Repeat the data that follows in full. Do not include the pictures.

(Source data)
Start of Block

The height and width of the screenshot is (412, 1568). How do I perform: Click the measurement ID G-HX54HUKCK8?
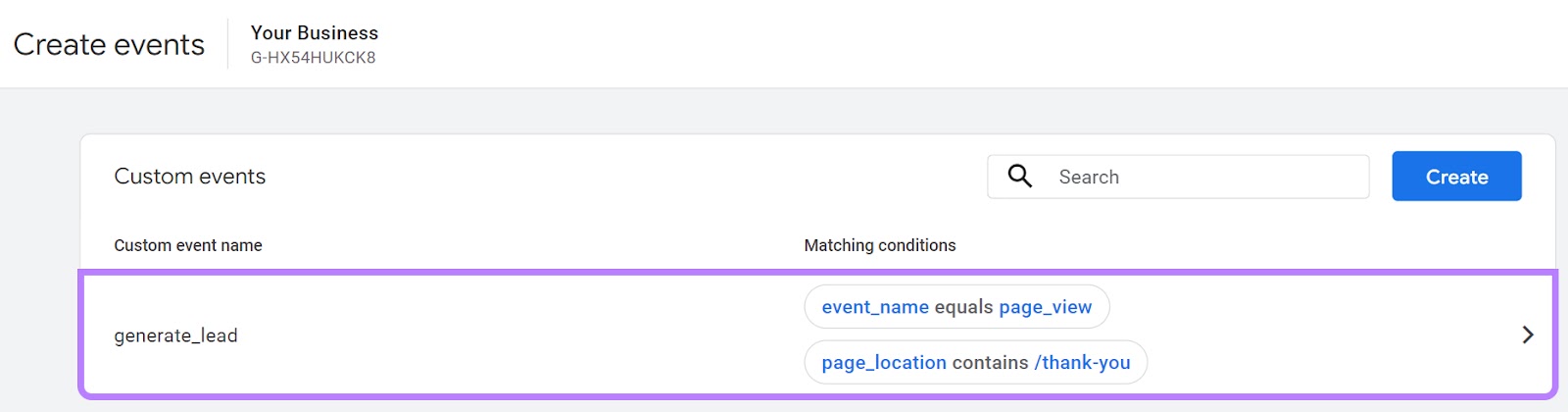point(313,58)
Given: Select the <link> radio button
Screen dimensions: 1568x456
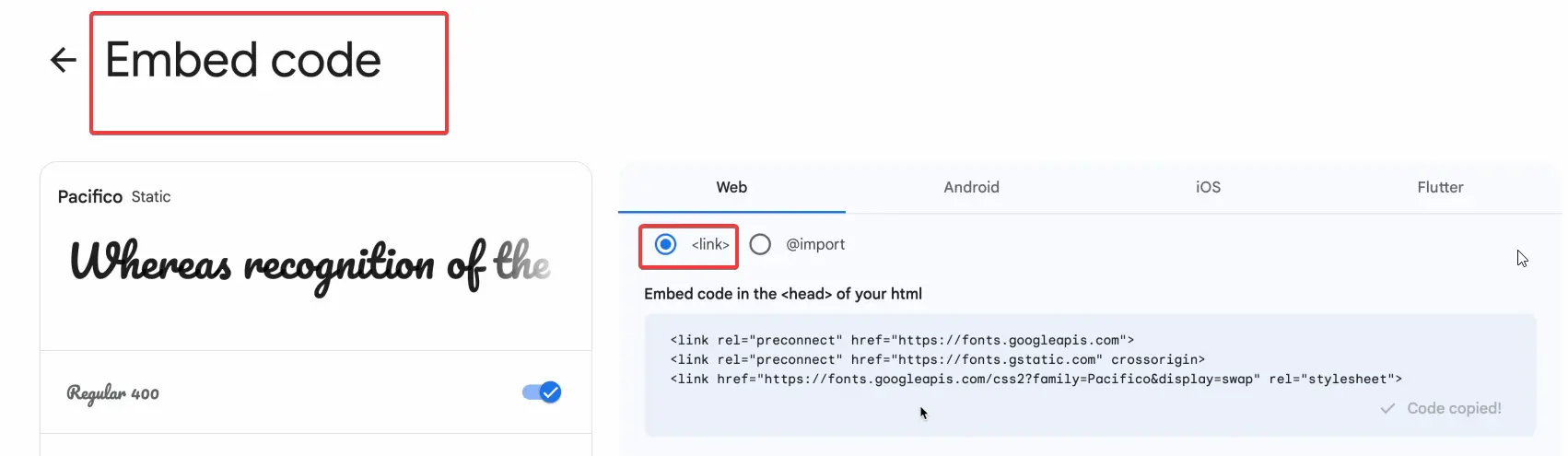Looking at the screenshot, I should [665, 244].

End of Block

▸ ANSWER SPACE
The height and width of the screenshot is (412, 1568). How do I perform: Click the measurement ID G-HX54HUKCK8?
point(313,58)
Given: Select the <link> radio button
Screen dimensions: 1568x456
Looking at the screenshot, I should [665, 244].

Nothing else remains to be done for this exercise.